>>

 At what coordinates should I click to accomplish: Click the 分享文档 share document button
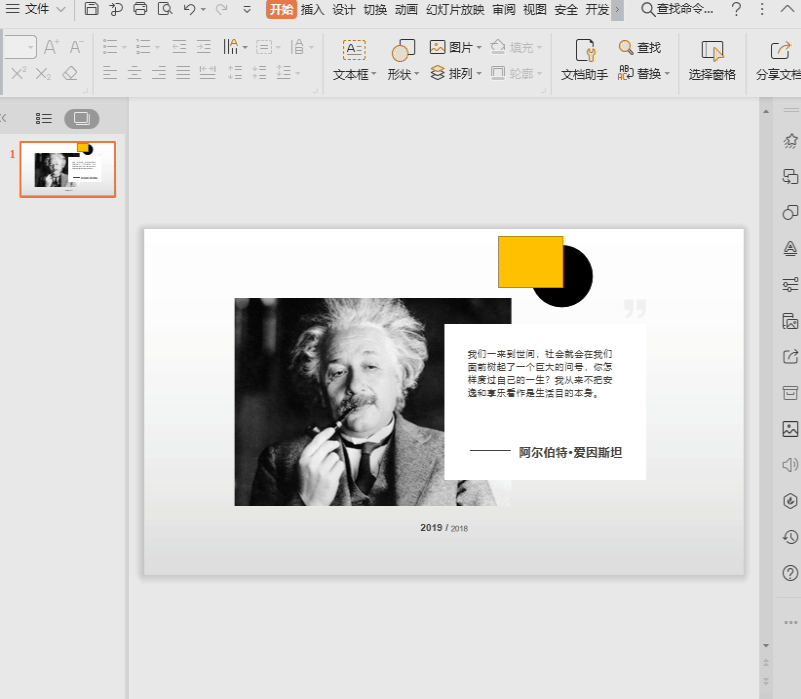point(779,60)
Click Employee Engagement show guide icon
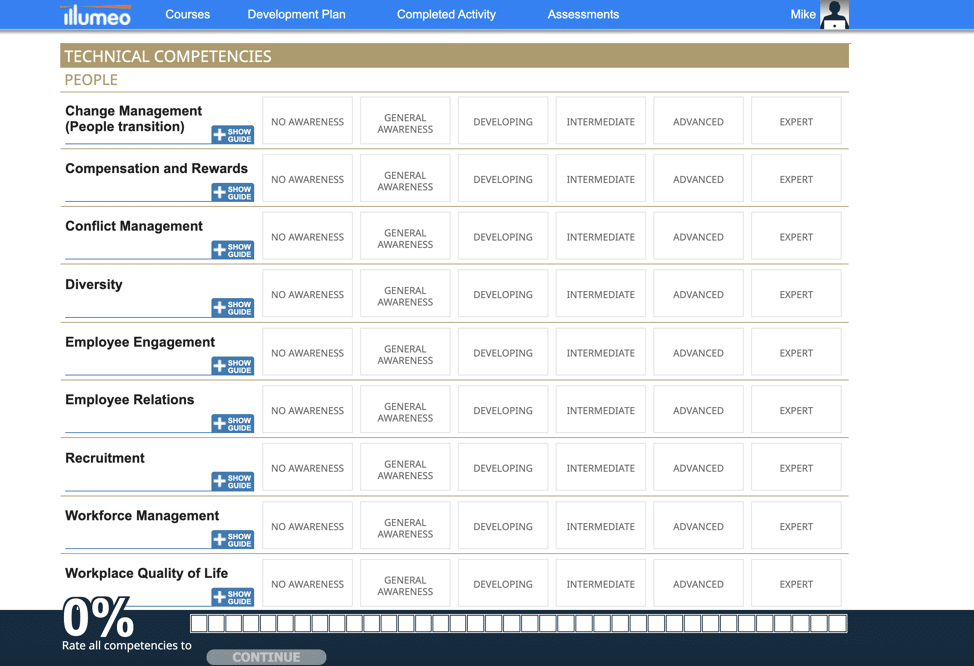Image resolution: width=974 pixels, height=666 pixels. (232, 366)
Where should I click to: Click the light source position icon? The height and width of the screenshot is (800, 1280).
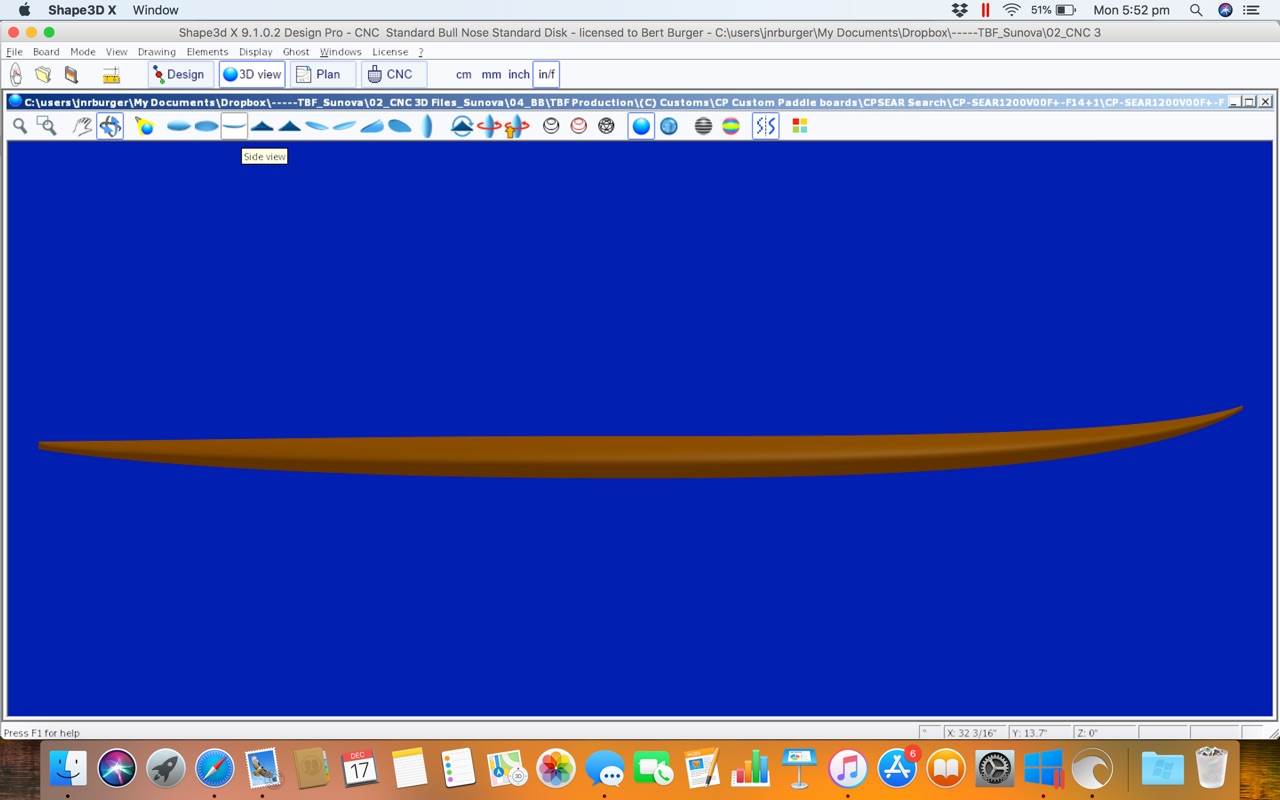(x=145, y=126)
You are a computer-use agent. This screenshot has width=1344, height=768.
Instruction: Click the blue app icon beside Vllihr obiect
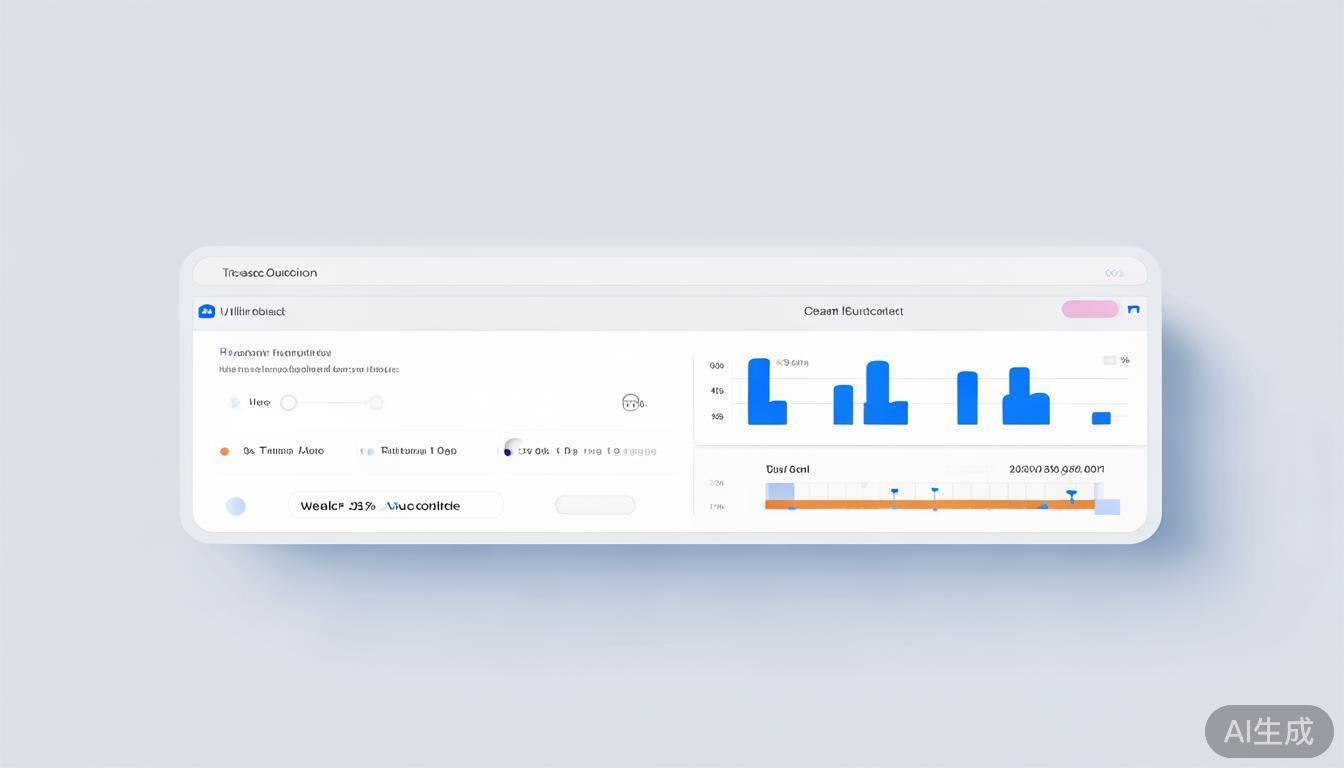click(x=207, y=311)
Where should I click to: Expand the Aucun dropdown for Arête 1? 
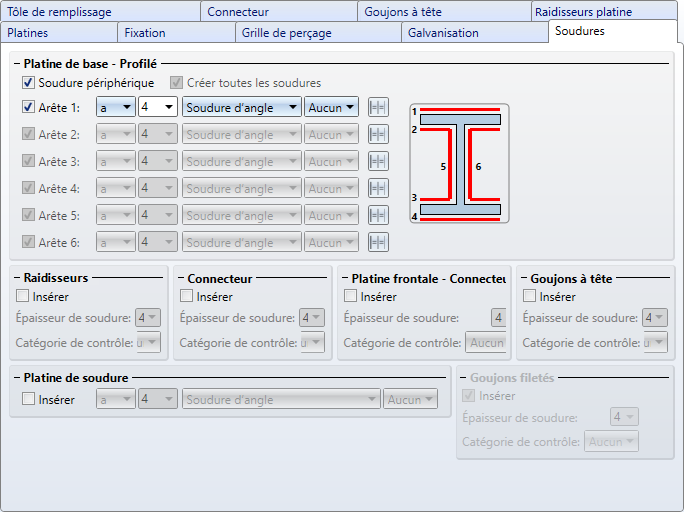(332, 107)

<<

WHAT THIS TASK INVOLVES
I would like the data above transcribed exactly, with its pictures left out.

REPLY TO THE TASK
 At what coordinates should I click to accomplish: Click the 分享文档 share document button
point(779,60)
Click Employee Engagement show guide icon
Image resolution: width=974 pixels, height=666 pixels. (232, 366)
Where should I click to: Click the light source position icon? The height and width of the screenshot is (800, 1280).
(x=145, y=126)
You are a computer-use agent. This screenshot has width=1344, height=768.
Instruction: Click the blue app icon beside Vllihr obiect
click(x=207, y=311)
Where should I click to: Expand the Aucun dropdown for Arête 1? 
(332, 107)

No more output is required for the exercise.